Patrick's success came in part from his skill at connecting with voters and energizing crowds — a skill on display during the 2012 Democratic National Convention when he challenged members of his party to "grow a backbone and stand up for what we believe."
Paul Watanabe, professor of political science at the University of Massachusetts-Boston, said it's reasonable for Patrick to consider a run.
"He was able to leave office on his own terms, rather than be defeated," Watanabe said. "His electoral success is something that's a big plus for him."
A MASSACHUSETTS MILESTONE
Patrick was the state's first African-American governor, and while his race was less of an issue during his time in office, Watanabe said it will be on the mind of some voters if he runs for president.
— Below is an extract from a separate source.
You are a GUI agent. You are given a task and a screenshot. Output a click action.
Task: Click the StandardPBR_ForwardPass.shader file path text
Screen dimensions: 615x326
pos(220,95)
"Of course it's going to be an issue," Watanabe added. "The fact that he is an African-American candidate is going to be a critical issue to the extent that race remains a critical part of the agenda for the nation."
For now, Patrick is holding his political cards close to his vest.
"My current focus is to figure out how ... I can help some of the candidates who are running in 2018," Patrick said, adding: "I'm an amateur. I've run for one thing two times."
Massachusetts voters are curious about Patrick's plans.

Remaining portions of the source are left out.